**Goal of the exercise:**
Can you rewrite everything from the row containing "Click the £186.62 NAV price value" down to the end of the rows, changing "song" to "track" and leaving the rest as it is? Leave the pictures out.

**Data provided:**
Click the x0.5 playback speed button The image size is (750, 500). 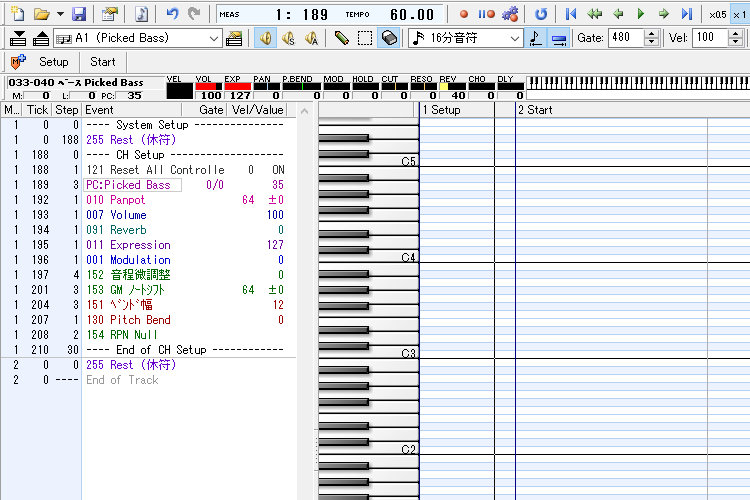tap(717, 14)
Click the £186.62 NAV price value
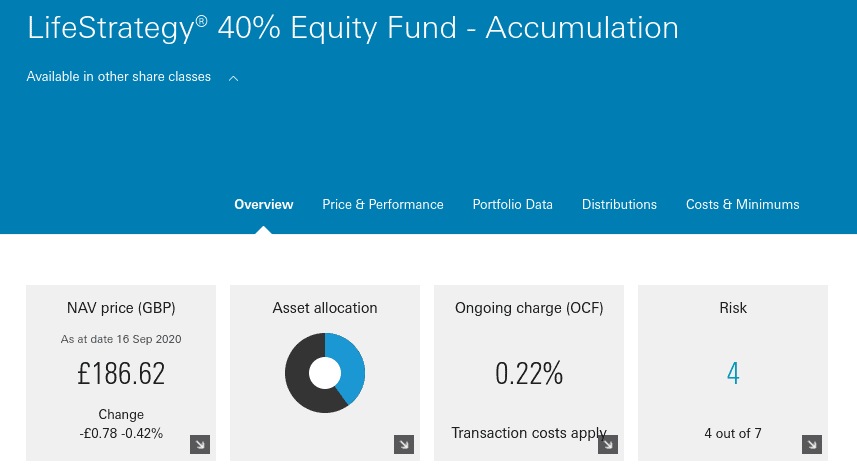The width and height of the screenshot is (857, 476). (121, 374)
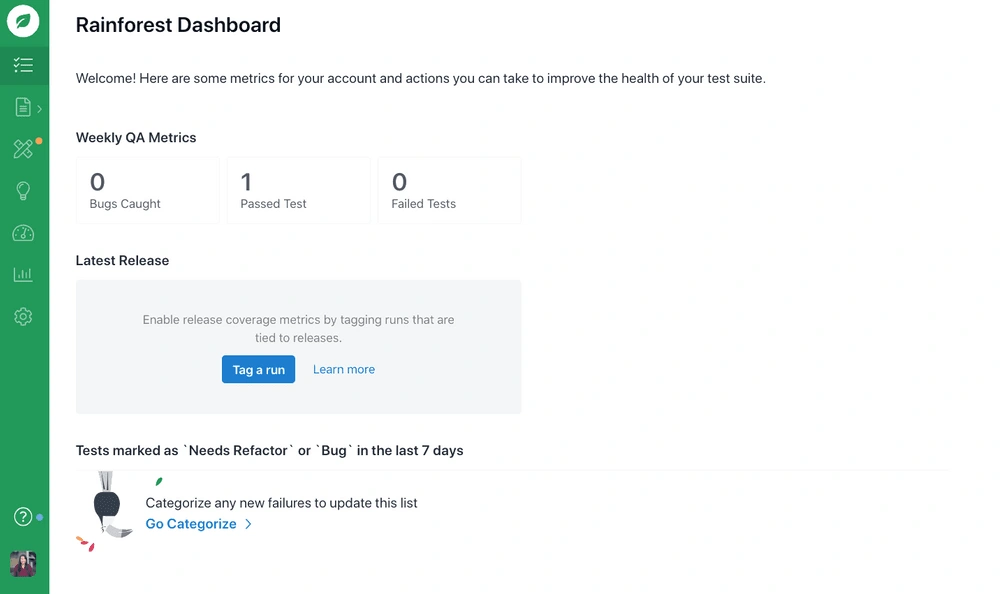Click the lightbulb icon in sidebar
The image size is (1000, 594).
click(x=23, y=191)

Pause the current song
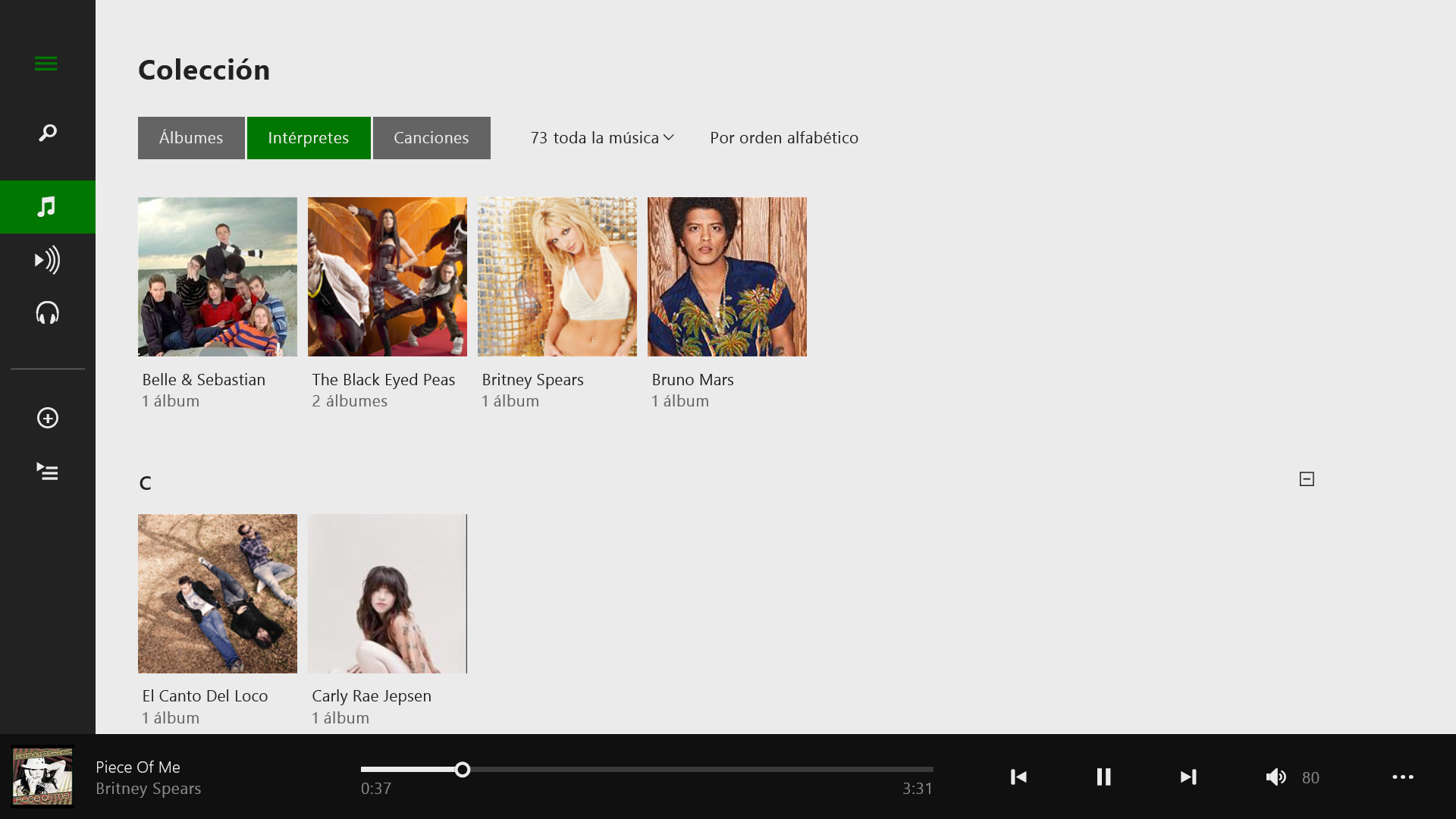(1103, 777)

**Expected answer:**
Click the £186.62 NAV price value
The width and height of the screenshot is (857, 476). (121, 374)
Click the lightbulb icon in sidebar
The image size is (1000, 594).
click(x=23, y=191)

Pause the current track
(1103, 777)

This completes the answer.